JakeMacDon wrote...
Okay, this is getting kinda ridiculous. I must have missed where BW said we would get a full or even partial trial for an opening.
Anyone care to point where this was explicitly promised? Cause it sounds like people are confusing their wants with reality, and they need facts or they need to STFU about something that never existed. Without proof, y'all just look stupid.
Oh, and a point some folks don't seem to notice: Shepard, when were first see him is in a DETENTION CENTRE. Look here at and around 7:51. He's not a civilian: he's been in detention. The quip about the meals and clean bed is meant as a joke. I can't be the only one who reads the signage, can I?
Folks just gotta calm dem ******.
Well...Blame Bioware and Chris Priestly.
In many of their interviews/previews, Priestly's right there playing up how ME 3 starts out with Shepherd facing a court-martial/trial and how big a deal it was that he'd be answering for his actions over the course of the series.

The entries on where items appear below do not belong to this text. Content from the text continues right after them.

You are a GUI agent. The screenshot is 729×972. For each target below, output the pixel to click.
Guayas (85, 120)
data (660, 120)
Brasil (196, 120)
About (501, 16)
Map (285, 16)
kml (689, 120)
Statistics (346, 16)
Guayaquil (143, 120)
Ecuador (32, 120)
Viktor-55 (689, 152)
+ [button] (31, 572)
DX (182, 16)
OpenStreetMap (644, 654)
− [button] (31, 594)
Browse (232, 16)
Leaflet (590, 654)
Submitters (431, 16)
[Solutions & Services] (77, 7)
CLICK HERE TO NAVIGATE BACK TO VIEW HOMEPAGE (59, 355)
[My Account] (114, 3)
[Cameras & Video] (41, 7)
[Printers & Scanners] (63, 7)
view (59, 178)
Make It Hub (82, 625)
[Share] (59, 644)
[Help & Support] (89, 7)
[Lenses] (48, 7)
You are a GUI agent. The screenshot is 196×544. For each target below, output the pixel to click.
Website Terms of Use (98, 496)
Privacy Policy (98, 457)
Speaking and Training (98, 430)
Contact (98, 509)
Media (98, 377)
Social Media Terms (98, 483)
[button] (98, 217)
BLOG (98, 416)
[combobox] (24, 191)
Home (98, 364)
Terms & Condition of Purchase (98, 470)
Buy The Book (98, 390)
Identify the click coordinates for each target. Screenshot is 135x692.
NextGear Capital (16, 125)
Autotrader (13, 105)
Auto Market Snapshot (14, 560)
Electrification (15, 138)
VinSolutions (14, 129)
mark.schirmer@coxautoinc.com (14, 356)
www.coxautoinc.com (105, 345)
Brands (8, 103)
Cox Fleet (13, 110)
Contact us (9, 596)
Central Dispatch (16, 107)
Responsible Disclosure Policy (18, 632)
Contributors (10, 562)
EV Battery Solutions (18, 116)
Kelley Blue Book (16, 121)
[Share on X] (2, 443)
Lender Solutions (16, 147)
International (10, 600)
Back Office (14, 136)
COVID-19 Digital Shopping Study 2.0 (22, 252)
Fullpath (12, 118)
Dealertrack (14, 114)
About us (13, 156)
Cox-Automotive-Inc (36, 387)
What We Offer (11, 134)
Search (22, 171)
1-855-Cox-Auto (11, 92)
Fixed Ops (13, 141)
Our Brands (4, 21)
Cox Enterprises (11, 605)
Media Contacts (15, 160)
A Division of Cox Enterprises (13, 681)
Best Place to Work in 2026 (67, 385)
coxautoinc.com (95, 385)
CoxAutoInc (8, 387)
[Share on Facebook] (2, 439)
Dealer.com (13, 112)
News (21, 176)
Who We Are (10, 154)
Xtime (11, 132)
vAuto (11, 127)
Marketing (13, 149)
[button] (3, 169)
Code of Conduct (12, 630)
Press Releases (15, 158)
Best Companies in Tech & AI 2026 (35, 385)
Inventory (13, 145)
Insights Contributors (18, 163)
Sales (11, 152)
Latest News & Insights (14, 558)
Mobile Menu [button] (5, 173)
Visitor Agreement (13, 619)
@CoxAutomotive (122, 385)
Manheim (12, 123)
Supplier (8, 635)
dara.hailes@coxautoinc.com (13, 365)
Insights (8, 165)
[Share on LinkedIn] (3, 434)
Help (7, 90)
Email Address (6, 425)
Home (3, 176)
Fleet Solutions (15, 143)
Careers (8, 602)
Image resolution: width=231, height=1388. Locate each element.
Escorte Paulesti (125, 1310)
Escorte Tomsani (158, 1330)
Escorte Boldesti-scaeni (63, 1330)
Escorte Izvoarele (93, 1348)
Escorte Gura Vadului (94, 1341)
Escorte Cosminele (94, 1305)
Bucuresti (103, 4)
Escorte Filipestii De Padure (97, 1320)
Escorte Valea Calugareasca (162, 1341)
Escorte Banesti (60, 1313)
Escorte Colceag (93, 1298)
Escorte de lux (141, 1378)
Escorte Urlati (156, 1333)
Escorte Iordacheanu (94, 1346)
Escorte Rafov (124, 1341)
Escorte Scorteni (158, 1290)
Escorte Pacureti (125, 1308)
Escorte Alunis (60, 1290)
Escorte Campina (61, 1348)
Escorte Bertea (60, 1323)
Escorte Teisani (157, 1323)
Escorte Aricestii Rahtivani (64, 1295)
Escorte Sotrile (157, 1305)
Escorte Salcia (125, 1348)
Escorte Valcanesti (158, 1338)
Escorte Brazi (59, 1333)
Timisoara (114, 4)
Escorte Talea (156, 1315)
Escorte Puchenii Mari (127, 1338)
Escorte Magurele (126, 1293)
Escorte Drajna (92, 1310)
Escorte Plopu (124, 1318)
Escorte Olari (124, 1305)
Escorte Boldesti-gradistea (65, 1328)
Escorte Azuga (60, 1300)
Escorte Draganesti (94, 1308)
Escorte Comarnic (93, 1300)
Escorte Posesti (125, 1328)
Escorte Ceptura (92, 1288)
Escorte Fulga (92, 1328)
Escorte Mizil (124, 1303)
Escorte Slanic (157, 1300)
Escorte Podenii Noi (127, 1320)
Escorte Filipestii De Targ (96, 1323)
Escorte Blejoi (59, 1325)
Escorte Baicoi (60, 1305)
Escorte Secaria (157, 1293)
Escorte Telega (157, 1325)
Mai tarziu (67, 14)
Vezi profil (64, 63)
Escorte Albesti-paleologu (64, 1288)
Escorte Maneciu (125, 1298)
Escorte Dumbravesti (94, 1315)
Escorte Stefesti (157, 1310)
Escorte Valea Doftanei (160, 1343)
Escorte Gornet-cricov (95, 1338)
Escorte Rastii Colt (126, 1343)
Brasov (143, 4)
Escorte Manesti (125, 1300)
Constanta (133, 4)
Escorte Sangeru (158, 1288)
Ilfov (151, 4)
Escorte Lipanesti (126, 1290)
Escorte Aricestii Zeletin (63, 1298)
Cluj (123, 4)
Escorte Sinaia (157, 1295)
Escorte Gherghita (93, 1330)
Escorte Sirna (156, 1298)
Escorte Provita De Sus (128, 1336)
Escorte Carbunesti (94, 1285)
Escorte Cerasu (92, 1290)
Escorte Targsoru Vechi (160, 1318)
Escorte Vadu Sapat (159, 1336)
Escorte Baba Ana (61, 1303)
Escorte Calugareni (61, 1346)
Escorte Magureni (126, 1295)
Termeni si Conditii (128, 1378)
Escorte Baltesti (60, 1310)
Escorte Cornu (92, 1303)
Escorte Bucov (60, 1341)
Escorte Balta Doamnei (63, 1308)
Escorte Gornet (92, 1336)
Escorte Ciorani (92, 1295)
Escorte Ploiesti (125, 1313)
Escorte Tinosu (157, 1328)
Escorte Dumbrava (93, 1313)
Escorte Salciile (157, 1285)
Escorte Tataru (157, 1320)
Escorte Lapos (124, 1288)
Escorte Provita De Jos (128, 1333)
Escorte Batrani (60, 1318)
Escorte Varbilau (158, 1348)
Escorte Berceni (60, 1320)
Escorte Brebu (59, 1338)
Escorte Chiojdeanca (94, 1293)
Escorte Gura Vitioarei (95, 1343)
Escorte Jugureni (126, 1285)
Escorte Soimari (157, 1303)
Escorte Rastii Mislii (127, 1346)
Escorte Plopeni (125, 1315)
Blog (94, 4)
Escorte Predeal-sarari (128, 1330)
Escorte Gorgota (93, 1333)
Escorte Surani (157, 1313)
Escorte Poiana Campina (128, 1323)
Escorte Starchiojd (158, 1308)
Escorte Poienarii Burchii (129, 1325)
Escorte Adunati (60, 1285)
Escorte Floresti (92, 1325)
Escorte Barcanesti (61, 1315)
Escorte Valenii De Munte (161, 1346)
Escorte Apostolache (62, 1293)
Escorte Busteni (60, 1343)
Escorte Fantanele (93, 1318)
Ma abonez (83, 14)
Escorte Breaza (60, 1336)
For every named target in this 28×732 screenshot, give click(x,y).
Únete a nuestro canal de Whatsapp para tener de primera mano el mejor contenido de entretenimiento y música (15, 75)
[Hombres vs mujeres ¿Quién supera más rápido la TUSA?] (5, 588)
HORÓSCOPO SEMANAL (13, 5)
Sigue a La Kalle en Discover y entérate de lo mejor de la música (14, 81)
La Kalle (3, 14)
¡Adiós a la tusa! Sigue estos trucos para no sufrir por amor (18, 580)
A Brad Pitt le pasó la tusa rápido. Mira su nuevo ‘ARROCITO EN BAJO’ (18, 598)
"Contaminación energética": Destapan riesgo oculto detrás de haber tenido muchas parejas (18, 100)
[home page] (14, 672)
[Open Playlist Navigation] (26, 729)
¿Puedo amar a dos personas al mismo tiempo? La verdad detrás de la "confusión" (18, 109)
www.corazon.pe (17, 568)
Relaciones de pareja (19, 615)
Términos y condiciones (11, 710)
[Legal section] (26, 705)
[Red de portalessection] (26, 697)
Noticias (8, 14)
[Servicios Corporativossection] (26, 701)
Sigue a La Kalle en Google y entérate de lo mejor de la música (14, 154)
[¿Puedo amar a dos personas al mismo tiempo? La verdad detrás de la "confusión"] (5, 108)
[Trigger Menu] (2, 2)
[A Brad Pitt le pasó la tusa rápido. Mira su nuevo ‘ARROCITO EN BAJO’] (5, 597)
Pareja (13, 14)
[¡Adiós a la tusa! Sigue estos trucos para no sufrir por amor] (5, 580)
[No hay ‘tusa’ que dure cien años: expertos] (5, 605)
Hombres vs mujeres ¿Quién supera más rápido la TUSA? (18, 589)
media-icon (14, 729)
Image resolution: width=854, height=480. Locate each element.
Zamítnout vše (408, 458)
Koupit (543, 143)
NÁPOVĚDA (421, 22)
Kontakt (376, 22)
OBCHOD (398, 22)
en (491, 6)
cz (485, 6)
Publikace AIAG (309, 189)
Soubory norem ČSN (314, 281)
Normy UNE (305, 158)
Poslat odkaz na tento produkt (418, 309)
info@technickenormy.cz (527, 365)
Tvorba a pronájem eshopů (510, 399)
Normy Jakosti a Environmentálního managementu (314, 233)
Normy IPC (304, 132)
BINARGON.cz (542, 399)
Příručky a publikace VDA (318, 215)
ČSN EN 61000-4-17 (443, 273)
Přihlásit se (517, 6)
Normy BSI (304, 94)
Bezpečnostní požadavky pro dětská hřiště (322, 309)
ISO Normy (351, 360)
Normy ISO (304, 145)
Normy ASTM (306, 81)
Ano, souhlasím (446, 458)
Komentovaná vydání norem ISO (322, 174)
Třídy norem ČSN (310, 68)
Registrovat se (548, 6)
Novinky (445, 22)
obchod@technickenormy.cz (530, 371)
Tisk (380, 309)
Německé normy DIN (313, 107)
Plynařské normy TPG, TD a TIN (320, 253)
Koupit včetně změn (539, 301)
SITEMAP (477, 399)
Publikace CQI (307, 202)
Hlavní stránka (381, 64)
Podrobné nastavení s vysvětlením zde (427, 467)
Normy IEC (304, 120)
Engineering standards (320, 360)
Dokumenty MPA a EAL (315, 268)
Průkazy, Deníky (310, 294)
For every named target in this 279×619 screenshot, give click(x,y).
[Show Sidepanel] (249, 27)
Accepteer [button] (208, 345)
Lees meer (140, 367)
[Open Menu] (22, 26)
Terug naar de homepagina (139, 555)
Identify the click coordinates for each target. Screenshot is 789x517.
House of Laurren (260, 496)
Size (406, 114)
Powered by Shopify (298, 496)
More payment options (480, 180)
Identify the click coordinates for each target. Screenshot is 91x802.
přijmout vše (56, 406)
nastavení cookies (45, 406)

With the way it's been handled, I think it's fairly obvious that they did actually have a trial of some sort in place until they got pissed over leaks and ripped it out clumsily. Either that or they decided relatively late that they needed to get to the explosions and shooting faster to satisfy the people who think ME 3 is supposed to be a TPS/GoW clone.
After all, yes, there's 'detention' stenciling on a wall that Shepherd passes by while talking with Anderson. However, the problem with that is Anderson explicitly says "the **** you pulled, anyone else would have been court-martialed and discharged" etc...
So....Just that opens up a lot of questions of what exactly happened during those six months if Shepherd hasn't been court-martialed and what exactly his status is in regard to the Alliance during that time period.
It's just either a case of really sloppy writing or problems caused by late development plot/structure changes that went uncorrected as of whatever build the demo is based on.
The bottom line is that Chris Priestly's assurance that it was there and further statement that the emergency defense meeting when Shepherd's summoned is the "trial" are troubling when combined with the further "streamlining" Bioware's done to make the game accessible to new players to the series. Which in itself is insane as the end of a trilogy is NOT the place to trying to make it more accessible to newcomers unless the events of the previous two games are essentially meaningless.
I'll hang on to my pre-order and see the trilogy through, but the lack of dev accountability and openness on what to expect has me scared rather than excited as I was before this.